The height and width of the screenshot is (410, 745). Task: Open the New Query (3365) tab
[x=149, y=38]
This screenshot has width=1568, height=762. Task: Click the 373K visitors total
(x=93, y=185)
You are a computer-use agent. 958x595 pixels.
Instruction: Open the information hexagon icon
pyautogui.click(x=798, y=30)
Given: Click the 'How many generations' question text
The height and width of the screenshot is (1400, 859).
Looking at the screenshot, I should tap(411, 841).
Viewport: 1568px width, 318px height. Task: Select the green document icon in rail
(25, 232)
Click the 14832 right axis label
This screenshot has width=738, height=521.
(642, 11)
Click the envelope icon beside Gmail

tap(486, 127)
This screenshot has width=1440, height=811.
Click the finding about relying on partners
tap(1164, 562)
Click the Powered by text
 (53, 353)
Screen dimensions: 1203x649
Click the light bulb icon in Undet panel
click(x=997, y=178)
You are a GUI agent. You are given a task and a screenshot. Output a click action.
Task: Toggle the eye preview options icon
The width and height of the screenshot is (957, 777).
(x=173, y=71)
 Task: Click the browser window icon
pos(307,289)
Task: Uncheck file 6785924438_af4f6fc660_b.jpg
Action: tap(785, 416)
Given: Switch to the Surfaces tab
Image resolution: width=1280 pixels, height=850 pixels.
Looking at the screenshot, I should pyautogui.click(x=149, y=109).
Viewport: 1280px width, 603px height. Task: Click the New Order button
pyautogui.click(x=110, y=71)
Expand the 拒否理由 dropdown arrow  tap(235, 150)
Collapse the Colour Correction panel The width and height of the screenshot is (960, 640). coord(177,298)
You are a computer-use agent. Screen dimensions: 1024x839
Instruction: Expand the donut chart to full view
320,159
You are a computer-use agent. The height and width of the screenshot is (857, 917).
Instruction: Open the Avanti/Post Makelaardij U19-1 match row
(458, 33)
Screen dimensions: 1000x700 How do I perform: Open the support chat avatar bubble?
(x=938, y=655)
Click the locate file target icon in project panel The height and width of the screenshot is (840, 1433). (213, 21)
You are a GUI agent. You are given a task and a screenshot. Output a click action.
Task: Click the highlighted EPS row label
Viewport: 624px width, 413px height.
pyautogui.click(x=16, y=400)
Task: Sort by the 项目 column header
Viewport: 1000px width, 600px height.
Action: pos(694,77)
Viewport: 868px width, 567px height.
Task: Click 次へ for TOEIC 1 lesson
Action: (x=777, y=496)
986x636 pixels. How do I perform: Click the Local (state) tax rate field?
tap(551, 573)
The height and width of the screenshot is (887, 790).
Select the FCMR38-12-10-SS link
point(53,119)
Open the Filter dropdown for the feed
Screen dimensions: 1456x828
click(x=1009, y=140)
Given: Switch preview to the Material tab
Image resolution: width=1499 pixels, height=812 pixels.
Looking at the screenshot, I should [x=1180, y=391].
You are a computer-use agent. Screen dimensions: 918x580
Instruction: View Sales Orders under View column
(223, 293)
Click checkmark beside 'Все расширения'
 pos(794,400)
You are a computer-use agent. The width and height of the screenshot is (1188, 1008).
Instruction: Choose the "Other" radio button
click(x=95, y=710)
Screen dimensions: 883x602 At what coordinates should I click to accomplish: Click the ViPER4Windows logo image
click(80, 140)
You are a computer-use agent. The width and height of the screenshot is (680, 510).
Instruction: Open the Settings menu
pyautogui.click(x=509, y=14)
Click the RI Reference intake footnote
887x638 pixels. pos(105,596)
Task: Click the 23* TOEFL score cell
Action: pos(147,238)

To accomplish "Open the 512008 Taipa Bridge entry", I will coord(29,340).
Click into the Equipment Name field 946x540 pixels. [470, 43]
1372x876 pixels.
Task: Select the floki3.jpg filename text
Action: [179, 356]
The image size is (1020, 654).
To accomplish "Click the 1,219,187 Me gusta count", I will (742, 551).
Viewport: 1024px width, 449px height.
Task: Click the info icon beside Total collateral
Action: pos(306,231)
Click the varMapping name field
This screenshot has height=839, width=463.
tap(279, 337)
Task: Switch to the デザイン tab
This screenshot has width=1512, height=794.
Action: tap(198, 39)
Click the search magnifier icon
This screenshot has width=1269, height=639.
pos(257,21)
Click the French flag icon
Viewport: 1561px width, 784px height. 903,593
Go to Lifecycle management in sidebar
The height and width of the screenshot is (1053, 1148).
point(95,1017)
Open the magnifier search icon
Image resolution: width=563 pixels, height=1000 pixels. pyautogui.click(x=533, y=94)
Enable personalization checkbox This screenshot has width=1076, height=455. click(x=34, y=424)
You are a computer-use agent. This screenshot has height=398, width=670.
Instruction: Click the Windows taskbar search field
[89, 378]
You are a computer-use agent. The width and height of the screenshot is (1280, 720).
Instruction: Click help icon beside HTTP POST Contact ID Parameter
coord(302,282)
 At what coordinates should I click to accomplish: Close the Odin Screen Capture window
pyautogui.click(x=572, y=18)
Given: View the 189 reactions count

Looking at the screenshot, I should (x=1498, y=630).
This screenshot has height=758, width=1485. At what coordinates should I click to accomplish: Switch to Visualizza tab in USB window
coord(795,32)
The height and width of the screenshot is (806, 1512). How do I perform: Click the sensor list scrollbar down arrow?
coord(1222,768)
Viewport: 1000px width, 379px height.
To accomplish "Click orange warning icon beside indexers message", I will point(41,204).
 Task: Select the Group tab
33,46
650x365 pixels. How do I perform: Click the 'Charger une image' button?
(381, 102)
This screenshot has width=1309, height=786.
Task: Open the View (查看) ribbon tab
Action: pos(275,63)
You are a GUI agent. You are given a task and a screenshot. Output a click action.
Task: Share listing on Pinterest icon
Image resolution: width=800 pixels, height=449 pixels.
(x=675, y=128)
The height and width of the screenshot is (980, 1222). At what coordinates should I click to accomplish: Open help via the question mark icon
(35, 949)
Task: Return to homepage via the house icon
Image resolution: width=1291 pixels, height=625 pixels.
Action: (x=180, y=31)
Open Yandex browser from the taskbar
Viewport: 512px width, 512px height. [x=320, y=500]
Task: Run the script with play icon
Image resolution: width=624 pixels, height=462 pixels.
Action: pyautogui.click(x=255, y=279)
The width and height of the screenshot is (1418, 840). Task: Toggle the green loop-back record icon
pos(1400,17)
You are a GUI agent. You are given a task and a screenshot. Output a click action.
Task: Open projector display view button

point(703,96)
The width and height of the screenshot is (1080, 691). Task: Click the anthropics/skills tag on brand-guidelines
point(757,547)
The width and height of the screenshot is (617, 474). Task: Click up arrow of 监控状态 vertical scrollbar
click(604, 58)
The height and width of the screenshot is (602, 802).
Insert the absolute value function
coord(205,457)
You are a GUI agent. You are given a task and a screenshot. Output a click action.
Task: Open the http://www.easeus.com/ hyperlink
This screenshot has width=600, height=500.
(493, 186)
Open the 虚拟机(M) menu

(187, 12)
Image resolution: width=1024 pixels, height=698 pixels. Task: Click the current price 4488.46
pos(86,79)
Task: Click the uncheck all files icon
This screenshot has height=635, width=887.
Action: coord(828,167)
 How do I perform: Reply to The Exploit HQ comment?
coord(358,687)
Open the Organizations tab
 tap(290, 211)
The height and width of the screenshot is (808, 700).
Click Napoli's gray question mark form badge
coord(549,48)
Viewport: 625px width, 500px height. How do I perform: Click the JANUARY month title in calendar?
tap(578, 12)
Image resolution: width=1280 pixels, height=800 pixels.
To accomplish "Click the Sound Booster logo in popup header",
* * * *
Problem requirements
List every line from the entries above in which "header" appears.

Written reply
Task: Sort by the 项目 column header
To accomplish "Click the Sound Booster logo in popup header",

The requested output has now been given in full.